[Raw data — start]
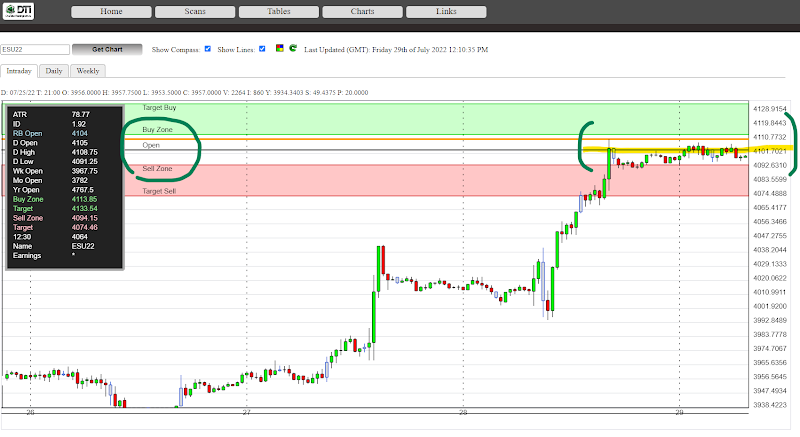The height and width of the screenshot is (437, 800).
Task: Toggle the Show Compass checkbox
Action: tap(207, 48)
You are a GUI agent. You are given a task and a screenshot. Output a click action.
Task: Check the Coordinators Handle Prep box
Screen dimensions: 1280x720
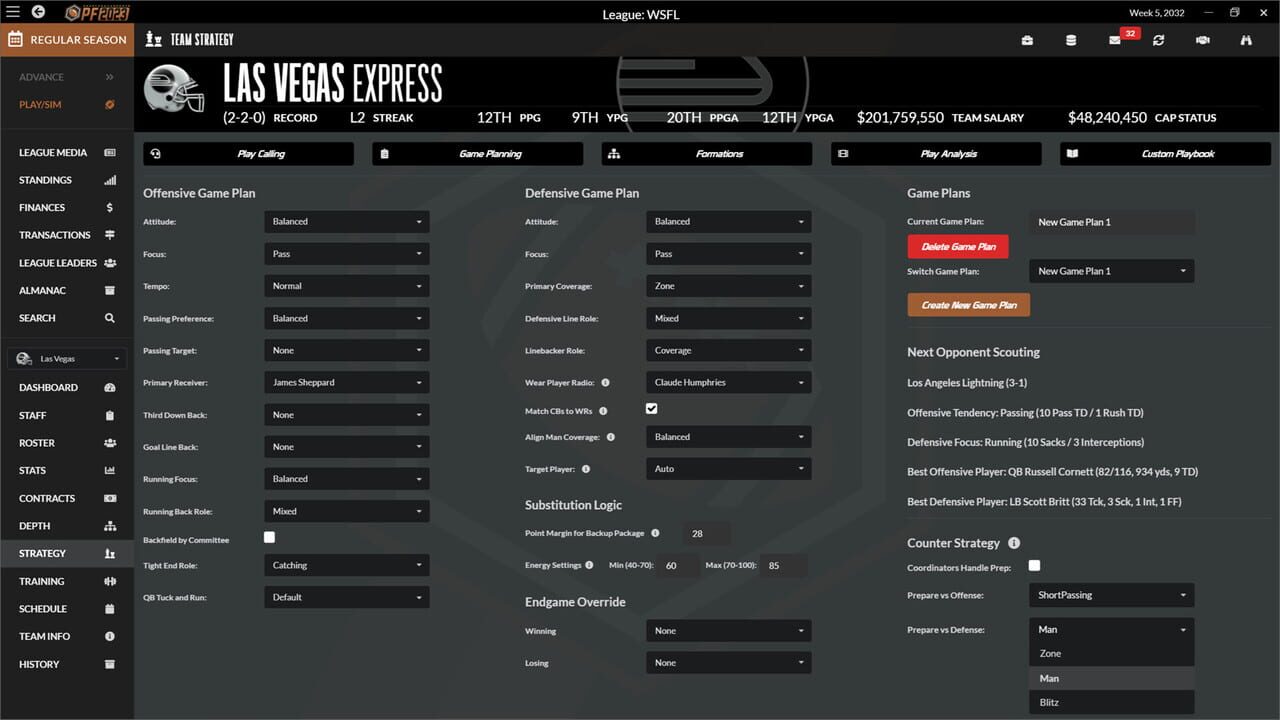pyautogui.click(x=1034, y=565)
[Raw data — finish]
• [What is needed]
In the listing above, find the line containing "You are a GUI" and restate it and every later line verbatim, with the pictures left out.

• [Solution for this exercise]
You are a GUI agent. You are given a task and a screenshot. Output a click action.
Task: Check the Coordinators Handle Prep box
Screen dimensions: 1280x720
pyautogui.click(x=1034, y=565)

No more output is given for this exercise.